A: Ben: It gets old when you have to track people down to turn in their blog post, so they try to use people who really want to write the blogs. Maybe they want to move up in their careers. They have about 20 bloggers who write one blog per month each. To convince the bosses, they use the results they got on Google and other social channels. Having some early wins with getting picked up in PR provides the proof that good things happen if they keep people blogging.
Q: Was it tough to get the buy-in to write with a friendly tone? What did you do to get over that? Also, what platform do you blog on?

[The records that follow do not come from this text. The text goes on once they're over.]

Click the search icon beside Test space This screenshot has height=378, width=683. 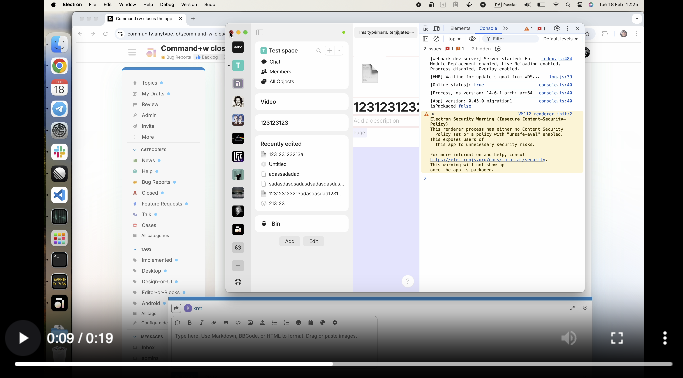tap(318, 51)
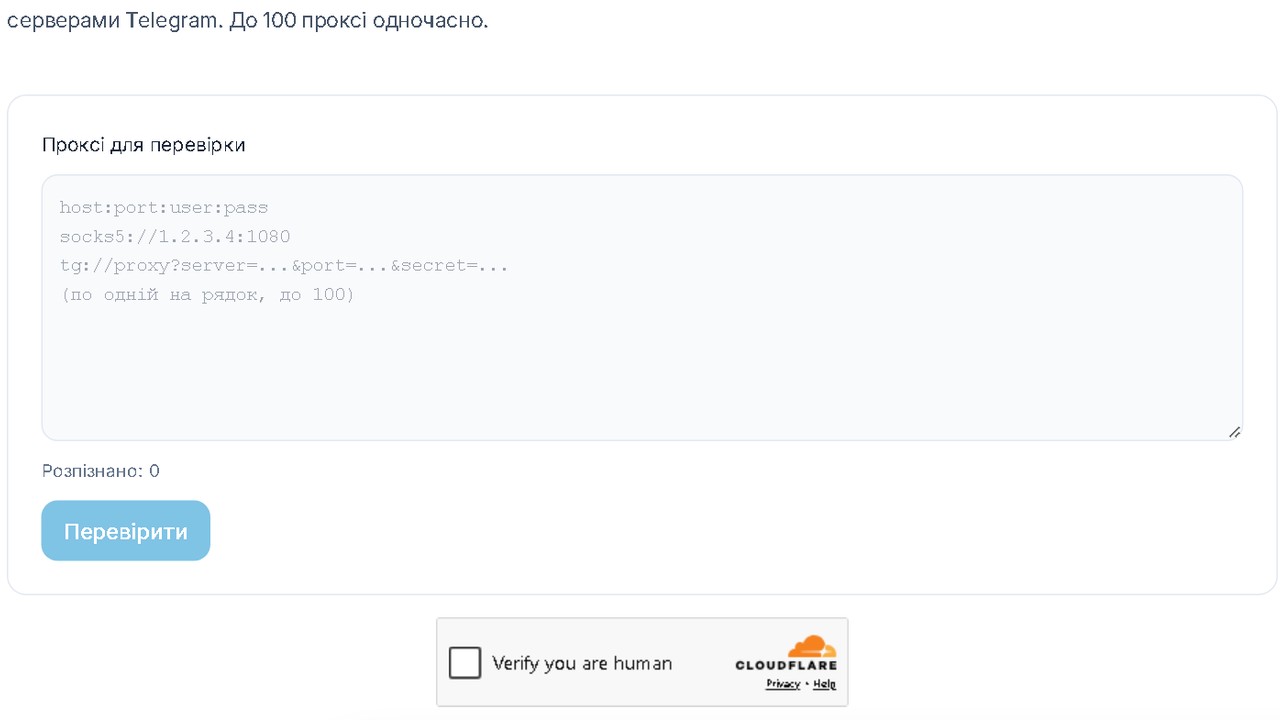
Task: Click the dot separator between Privacy and Help
Action: [807, 685]
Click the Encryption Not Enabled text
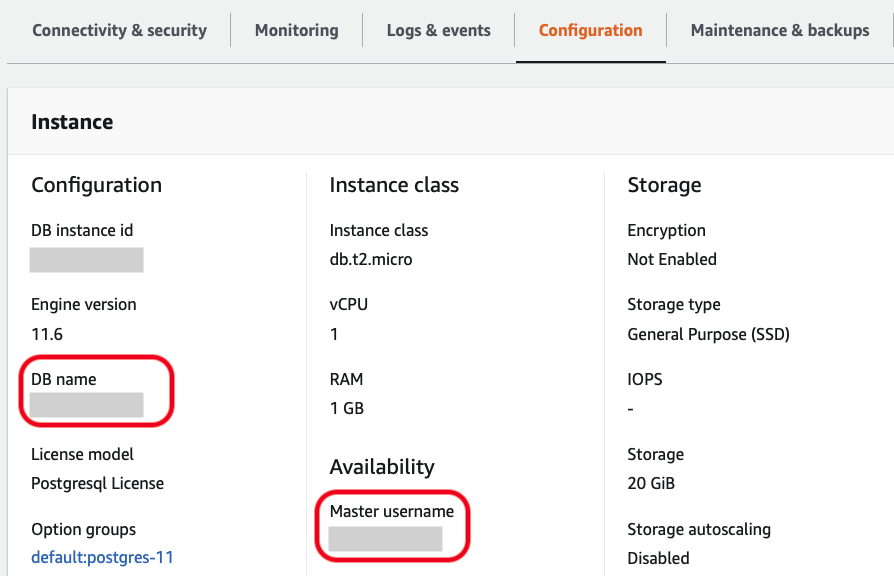 point(672,259)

A: Ben: We did one blog in 2 formats. One version was straightforward. The other was more fun and customer friendly. The latter got double the hits, so we knew this was the style we needed to use. We use the WordPress platform. We started with Worpdress.com and then once our IT department got involved, we were able to move it over to our own domain. He thinks you should start blogging even if your IT isn’t ready to help you set it up.
Q: How do you prevent issues?
A: Ben: Early on, everyone wanted to blog. He submits every post to one lawyer before he posts to make sure there are no intellectual property issues, etc.
Q: What was your business goal?
A: Ben: Brand awareness. We are very mindful of measuring with Google analytics and the keywords getting people to their site. We make sure to align these keywords with the things we are selling. We also use Klout topics to check if they are on-target.
Q: How did you decide to do blogs versus other channels? Why not something else? What are you going to do next?
A: Ben: We wanted to humanize the company and do that on our own property (web site) instead of Facebook or Twitter. We still use these other channels to promote the blogs though. We are only 7 months in. Step 1 was building an audience. Step 2 is getting more sophisticated with tying it into campaigns. We are still working on step 2 for 2012.
Q: Can you describe what your most recent position was before you became a blog manager?
A: Ben: “I was the stupid one who signed up to do it.” He was in product marketing and other forms of marketing before doing social media marketing. He was meeting with customers on the road in his previous job. He sees social media as the future, so he wanted to figure it out to round out his marketing skillset.